A, Top, intensity of the light stimulus over time for a family of light stimuli to measure RRP depletion. Bottom, average responses across 6 cells for control conditions (black traces) and in the presence of 0.5 µM TTX and 3 µM strychnine (gray traces) to block lateral inhibition. Traces are presented in order of increasing ϕ₁ intensity from the top down. B, Average charge transfer of the transient peak in response to ϕ₂, for control responses (black symbols), and during block of lateral inhibition with 0.5 µM TTX and 3 µM strychnine (gray symbols) plotted against ϕ₁ and normalized to the ϕ₁ step to 72 r*/rod/sec in control. Error bars indicate standard deviation. Solid lines are Hill fits to the data. (n=6). C, Top, intensity of the light stimulus over time for a family of light stimuli to measure contrast gain. Bottom, average responses across 5 cells for control conditions (black traces) and in the presence of 0.5 µM TTX and 3 µM strychnine (gray traces) to block all inhibition. D, Average charge transfer of the transient peak in response to ϕ₁, for control responses (black symbols), and during block of lateral inhibition with 0.5 µM TTX and 3 µM strychnine (gray symbols) plotted against ϕ₁ and normalized to the maximal response. Error bars indicate standard deviation (n=5). Solid lines show sigmoid fits for qualitative comparisons between the two distributions.
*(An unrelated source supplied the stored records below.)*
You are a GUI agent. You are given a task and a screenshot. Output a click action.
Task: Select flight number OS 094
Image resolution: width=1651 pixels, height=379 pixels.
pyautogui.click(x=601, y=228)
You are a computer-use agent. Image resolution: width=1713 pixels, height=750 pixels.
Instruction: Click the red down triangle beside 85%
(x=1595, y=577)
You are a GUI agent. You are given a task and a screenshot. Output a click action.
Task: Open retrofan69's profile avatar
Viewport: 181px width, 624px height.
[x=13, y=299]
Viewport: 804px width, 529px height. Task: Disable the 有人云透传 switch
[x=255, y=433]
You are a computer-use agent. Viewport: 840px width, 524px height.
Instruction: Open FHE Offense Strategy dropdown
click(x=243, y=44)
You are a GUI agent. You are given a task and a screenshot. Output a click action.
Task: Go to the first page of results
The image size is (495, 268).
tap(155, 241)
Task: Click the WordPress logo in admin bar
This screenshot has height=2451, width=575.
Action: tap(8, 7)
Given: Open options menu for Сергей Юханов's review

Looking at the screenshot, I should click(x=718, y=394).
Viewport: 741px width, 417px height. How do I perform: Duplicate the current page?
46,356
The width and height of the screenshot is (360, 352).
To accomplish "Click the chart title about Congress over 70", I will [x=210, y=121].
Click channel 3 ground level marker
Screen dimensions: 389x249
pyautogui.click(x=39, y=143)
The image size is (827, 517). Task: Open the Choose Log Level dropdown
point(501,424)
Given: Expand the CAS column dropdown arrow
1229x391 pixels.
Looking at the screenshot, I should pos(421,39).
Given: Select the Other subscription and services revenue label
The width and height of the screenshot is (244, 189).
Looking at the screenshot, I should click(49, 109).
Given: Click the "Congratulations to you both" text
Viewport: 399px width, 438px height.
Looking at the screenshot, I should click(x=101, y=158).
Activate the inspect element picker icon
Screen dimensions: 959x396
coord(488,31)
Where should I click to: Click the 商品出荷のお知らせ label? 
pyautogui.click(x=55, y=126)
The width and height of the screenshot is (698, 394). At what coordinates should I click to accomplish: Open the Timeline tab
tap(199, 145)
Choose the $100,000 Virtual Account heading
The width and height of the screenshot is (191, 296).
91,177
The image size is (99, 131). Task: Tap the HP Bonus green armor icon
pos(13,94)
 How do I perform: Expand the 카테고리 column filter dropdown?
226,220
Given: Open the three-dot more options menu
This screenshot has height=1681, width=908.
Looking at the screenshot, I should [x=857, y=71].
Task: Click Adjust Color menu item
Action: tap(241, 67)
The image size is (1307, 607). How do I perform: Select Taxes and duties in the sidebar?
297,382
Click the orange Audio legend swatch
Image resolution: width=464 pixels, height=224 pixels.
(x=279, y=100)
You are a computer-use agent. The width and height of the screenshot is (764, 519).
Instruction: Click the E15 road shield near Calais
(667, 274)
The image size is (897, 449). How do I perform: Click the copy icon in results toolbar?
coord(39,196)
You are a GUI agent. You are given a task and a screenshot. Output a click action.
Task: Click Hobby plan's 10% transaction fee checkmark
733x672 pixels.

Figure 5 |. GABA_C receptors are responsible for shaping contrast gain

A, Top, intensity of the light stimulus over time for a family of light stimuli to measure RRP depletion. Bottom, average responses across 12 cells for control conditions (0.5 µM TTX, 3 µM strychnine; black traces) and following addition of 50 µM TPMPA (gray traces) to block GABA_C receptors. B, Average charge transfer of the transient peak in response ϕ₂ in control (black symbols) and during GABA_C blockade (gray symbols), plotted against the ϕ₁ and normalized to the maximal response in control. Error bars indicate standard deviation (n=12). C, Top, intensity of the light stimulus over time for a family of light stimuli to measure contrast gain. Bottom, average responses across 12 cells for control conditions (0.5 µM TTX, 3 µM strychnine; black traces) with the addition of 50 µM TPMPA (gray traces) to block GABA_C receptors. D, Average charge transfer of the transient peak in response ϕ₂ in control (black symbols) and during GABA_C blockade (gray symbols), plotted against the ϕ₁ and normalized to the maximal response in control. Error bars indicate standard deviation (n=12). Asterisks indicate p values that reached significance following Bonferroni correction (i.e., α=0.01; **: p<0.01). Solid lines show sigmoid fits for qualitative comparisons between the two distributions.